Заблуждения капитализма или Пагубная самонадеянность профессора Хайека
Шрифт:
Отношение между Реальностью и Утопией намного сложнее, чем думает профессор Хайек: невозможное в человеческой истории всегда опережает возможное – а впоследствии каким-нибудь образом оказывается возможным. Оппоненты Дедала, минойские реалисты, доказывали, что летательный аппарат тяжелее воздуха невозможен; но Дедал построил такой аппарат и успешно на нем улетел, а сын его разбился лишь потому, что пытался, опередив своё время, совершить космический полет. В середине прошлого века философ Огюст Конт утверждал, что люди никогда не узнают, из чего состоят звезды. Через несколько лет Кирхгоф и Бунзен узнали это, применив спектроскоп. Я читал книгу, изданную в Германии в 1934 году, где математически доказывалась невозможность космических ракет. И в самом деле, до высадки на Луне оставалось более тридцати лет. В 1935 году отец атомной физики Резерфорд утверждал, что атомная энергия никогда не будет иметь практических применений. В последнем случае опровержение последовало особенно быстро: спонтанное деление урана открыли через три года. Но, конечно, профессор Хайек скажет нам, что всё это не касается “сложных систем”. Настолько касается, что “генная инженерия” вызывает ужас
Как мне кажется, я объяснил неизбежность “утопического” сознания, его вездесущность в умах талантливых людей и его историческую роль. Правда, остаётся решить, непременно ли этот вид сознания надо называть “социалистическим”, и что такое вообще “социализм”?

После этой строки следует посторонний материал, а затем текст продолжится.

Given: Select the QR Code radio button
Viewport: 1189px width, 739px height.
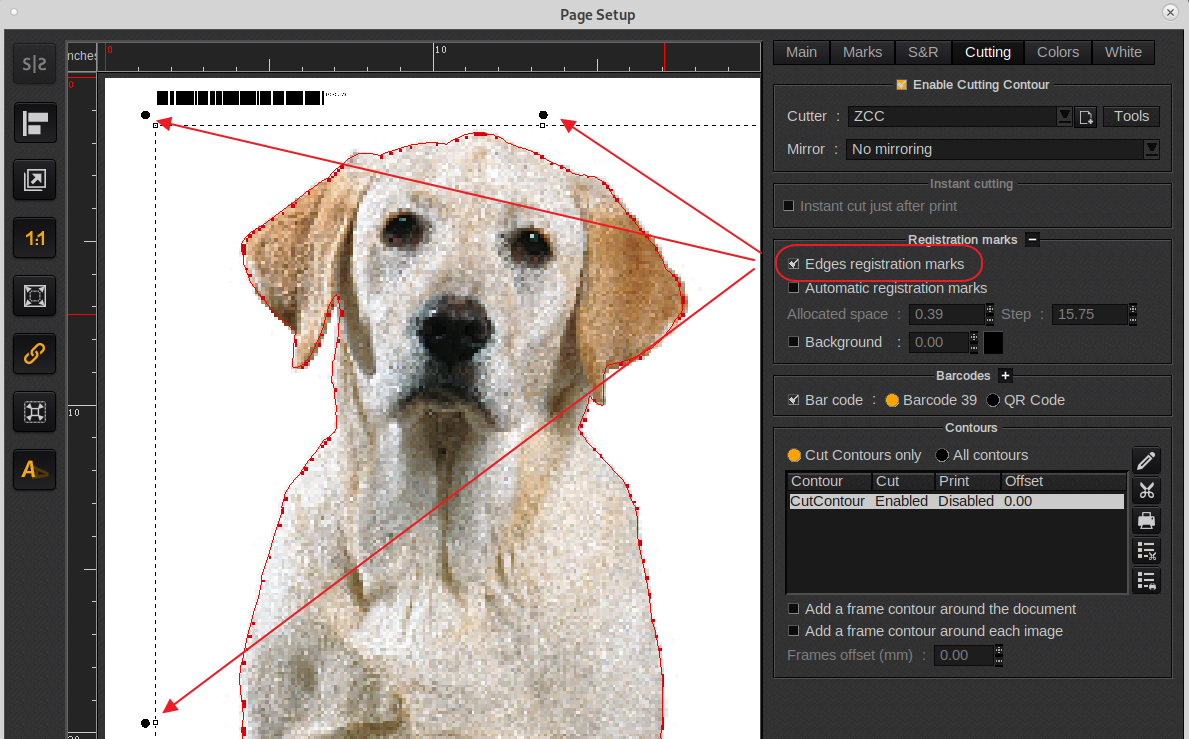Looking at the screenshot, I should click(x=993, y=400).
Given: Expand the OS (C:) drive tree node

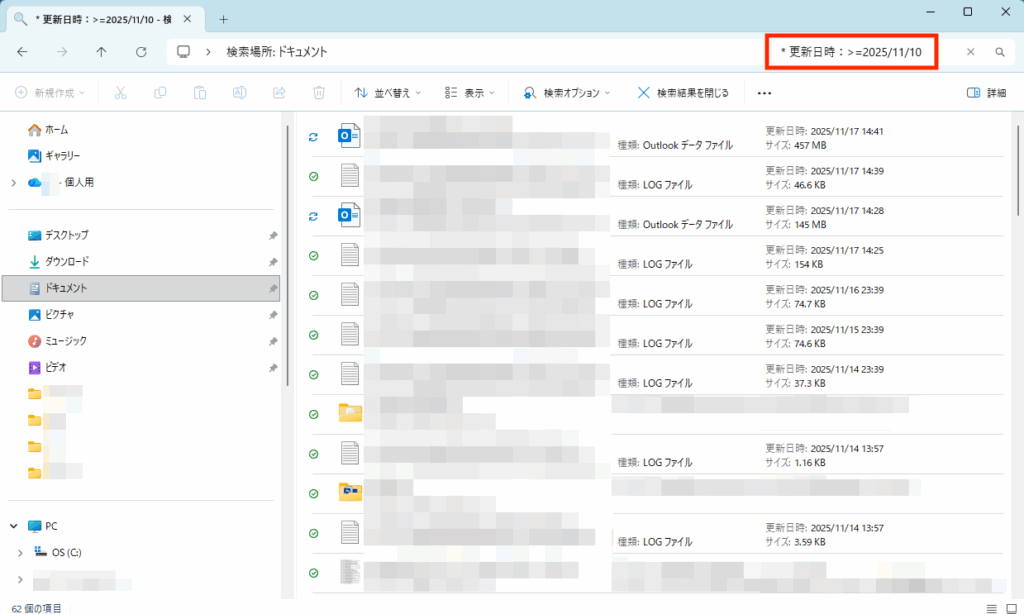Looking at the screenshot, I should (x=21, y=552).
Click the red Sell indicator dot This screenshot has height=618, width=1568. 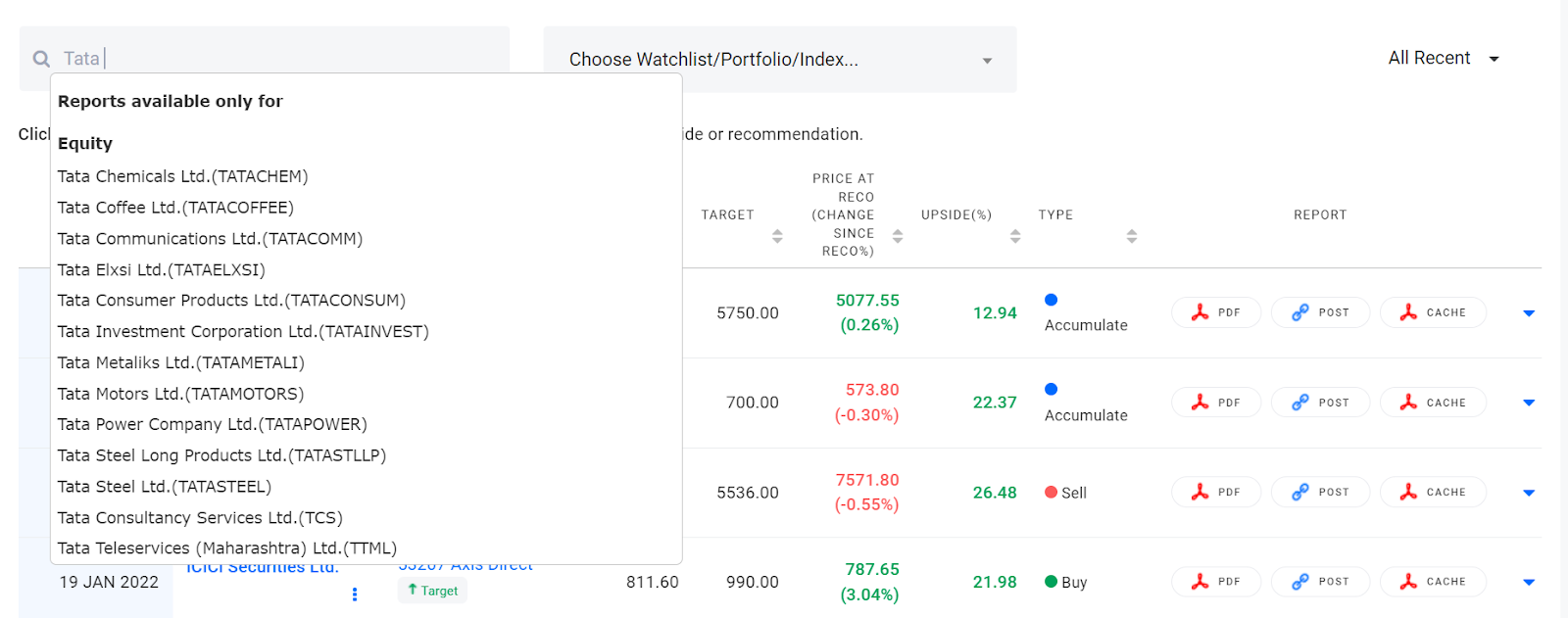(x=1052, y=493)
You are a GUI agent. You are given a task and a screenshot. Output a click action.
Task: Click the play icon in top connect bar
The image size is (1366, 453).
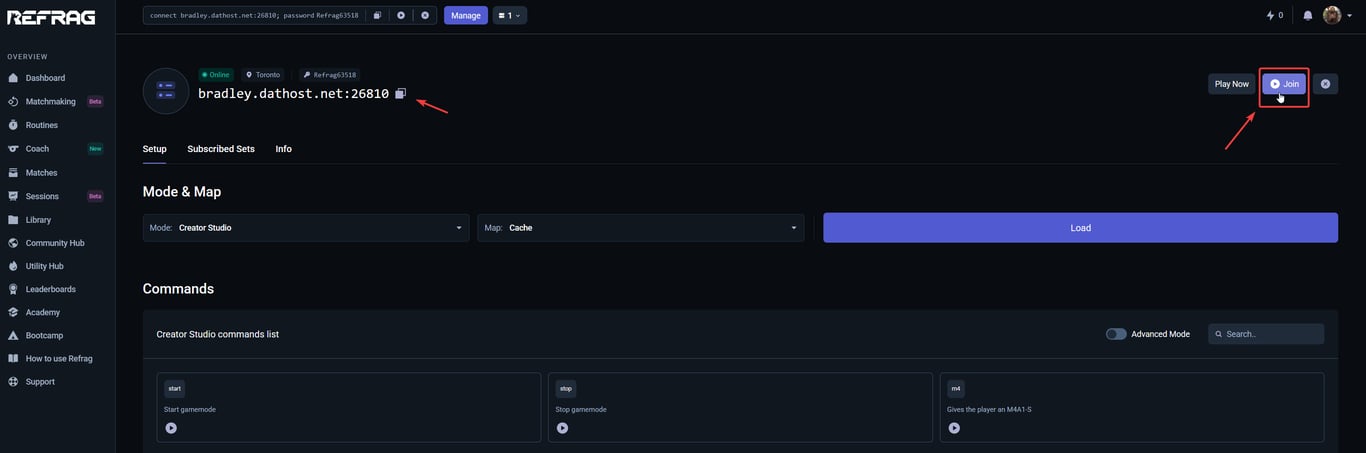click(401, 15)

3. Дихотомическое мышление; капитализм и миф
Но прежде мы должны понять, что такое “капитализм”, или, как его предпочитает называть профессор Хайек, “расширенный порядок”. Естественно начать с той стороны, которую только и видит Хайек, – с экономической стороны капитализма, как её понимает большинство западных экономистов, в том числе и он.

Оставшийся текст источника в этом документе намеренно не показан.